Formed in 1971, in Guildford, Surrey, England, Camel was founded by Andrew Latimer (guitar, vocals, flute, recorder, keyboards, bass guitar), Andy Ward (drums, percussion), Peter Bardens (keyboards, vocals), and Doug Ferguson (bass, vocals). Their second to fourth albums were the ones often lauded as their masterpieces, but their debut – which turns forty-five this year – also deserves reassessment. After all, it will always be the sound of the band’s modest beginning.

Released on Wednesday, February 28, 1973, Camel’s first full-length was a fusion of Psychedelic, Folk, Jazz, Rock, and everything else that made late ’60s Alternative music interesting. It opened with the finesse of “Slow Yourself Down,” whose organ drone, jazzy rhythm, scathing interplay of the guitar and the organ, as well as cinematic soundscape definitely defined the Progressive Rock sound of the early ’70s.

The ensuing “Mystic Queen” was a momentary break from the overall driving mode of the entire album, starting with a somber, reflective ambience courtesy of the rustic Psychedelic plucks on the guitar and then moved on initially gracefully and then exploded into a texture of instruments, like a true graceful yet magisterial queen. The instrumental “Six Ate” then picked up its cadence – albeit waltzy this time – from where the album opener had left off, serving up various structural changes in a cool and confident swagger.

Camel accelerated its sonic journey with “Separation,” whose galloping beat and rhythm as well as guitar strums and slashes conjured a sight of feuding nomads on dromedaries in the sweltering Arabian deserts, engaged in a sword duel because of a trade dispute. After a short, folky, and mystical guitar prelude, “Never Let Go” returned the listener to the same sonically progressive expedition and then left him in the end with an epilogue highlighted by an excellent guitar ad-lib. This kind of filmic and ambient instrumentation served as a blueprint for many adventurous Metal bands in the decades that followed, such as In Flames (“The Jester’s Dance”), Death (“Voice of the Soul”), Opeth (“Benighted”), and Mastodon (“The Czar”).

The penultimate track, “Curiosity” was a flight of fancy, lifting the spirits and the imagination of the listener to a distant soundscape; its subtle, cacophonous interludes and cyclical piano flourishes foreshadowed the future excursions of Camel in its subsequent albums. Finally, the then fledgling band finished off its first offering with a rather loose, more experimental, clearly melodic, and more rocking instrumental, “Arubaluba.”

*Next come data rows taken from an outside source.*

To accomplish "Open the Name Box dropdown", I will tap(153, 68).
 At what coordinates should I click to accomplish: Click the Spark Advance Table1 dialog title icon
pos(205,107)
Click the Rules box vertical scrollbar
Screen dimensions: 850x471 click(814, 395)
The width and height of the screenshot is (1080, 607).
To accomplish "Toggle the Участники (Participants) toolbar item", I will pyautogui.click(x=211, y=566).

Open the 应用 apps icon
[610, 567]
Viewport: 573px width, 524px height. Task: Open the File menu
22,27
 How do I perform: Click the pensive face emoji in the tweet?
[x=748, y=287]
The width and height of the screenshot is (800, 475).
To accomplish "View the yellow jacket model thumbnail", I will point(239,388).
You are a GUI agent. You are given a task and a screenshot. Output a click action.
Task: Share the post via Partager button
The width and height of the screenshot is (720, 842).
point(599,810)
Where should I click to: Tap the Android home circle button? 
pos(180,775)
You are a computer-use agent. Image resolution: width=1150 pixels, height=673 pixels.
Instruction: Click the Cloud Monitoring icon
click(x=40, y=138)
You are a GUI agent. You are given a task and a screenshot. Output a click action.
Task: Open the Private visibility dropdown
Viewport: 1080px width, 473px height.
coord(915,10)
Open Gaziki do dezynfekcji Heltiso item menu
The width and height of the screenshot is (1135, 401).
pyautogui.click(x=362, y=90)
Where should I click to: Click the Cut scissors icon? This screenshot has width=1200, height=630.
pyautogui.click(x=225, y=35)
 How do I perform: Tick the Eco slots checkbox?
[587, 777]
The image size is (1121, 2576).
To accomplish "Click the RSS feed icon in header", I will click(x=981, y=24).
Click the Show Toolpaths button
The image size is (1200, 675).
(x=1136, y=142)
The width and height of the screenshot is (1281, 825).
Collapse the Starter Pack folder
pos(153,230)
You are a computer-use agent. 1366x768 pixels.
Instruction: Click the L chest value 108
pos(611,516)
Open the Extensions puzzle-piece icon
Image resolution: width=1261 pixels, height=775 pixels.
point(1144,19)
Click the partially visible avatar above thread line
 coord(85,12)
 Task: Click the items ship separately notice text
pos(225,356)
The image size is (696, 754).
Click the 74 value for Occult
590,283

Most bands get to be hailed during the middle part of their respective careers, elevating to stellar heights the outputs from this period but in the excitement burying in oblivion their humble beginnings and the pristine and innocent beauty of their early recordings. Camel was one of these casualties, whose debut album, albeit equally precious and worth investigating, is almost always but understandably overshadowed by the now high-profile status of its immediate follow-ups. After all, the path that Camel had pursued in Mirage, The Snow Goose, and Moonmadness was based more on conceptual themes. In spite of that, Camel will always be the band’s starting point – and an excellent one at that. So, now that it is celebrating its forty-fifth anniversary, Camel, more than ever, deserves a new surge of attention and adulation that it should have gotten a long time ago. So, go on, spin Camel one more time and be one of the pilgrims of the caravan of love even if only for the album’s special moment.